A project in Iceland hopes to suck in 4,000 tons of carbon dioxide per year. | Businesswire via AP
A project in Iceland hopes to suck in 4,000 tons of carbon dioxide per year. | Businesswire via AP

THE OVERSHOOT — What if we don’t make it? Under the 2015 Paris Agreement, the world agreed to limit — or at least try to limit — global warming to 1.5° Celsius.


But we’re approaching that horizon now, and chances are pretty good that we’ll breach it. The Intergovernmental Panel on Climate Change last month said that it is “almost inevitable.”


Enter the Climate Overshoot Commission, a new group that will explore ways to respond and adapt if global warming continues on its present trajectory.


On the commission’s agenda: Large-scale carbon capture and a system to cool the planet by reflecting sunlight back into space.


It all sounds a little sci-fi. Geoengineering is scientifically controversial.
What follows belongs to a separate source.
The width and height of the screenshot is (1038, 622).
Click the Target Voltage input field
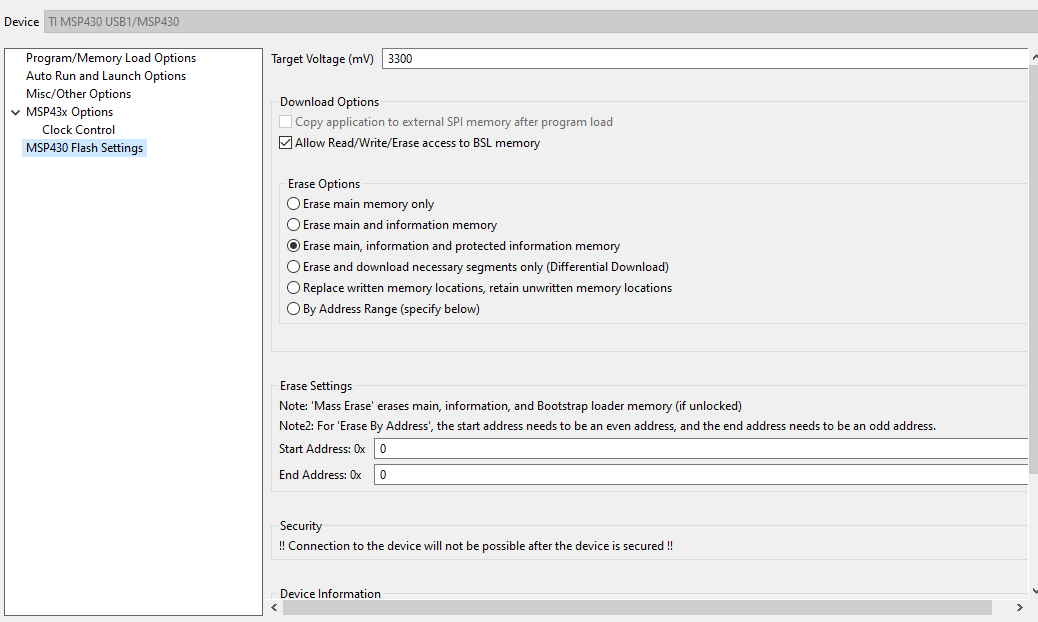706,59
And large-scale carbon dioxide removal and sunlight reflection would require global governing structures that don’t exist, which is one problem the commission will try to address.


But big problems demand big ideas. The 16-member group includes former heads of state, government ministers, environmental leaders, academics and others. It’s led by Pascal Lamy, president of the Paris Peace Forum and former director-general of the World Trade Organization.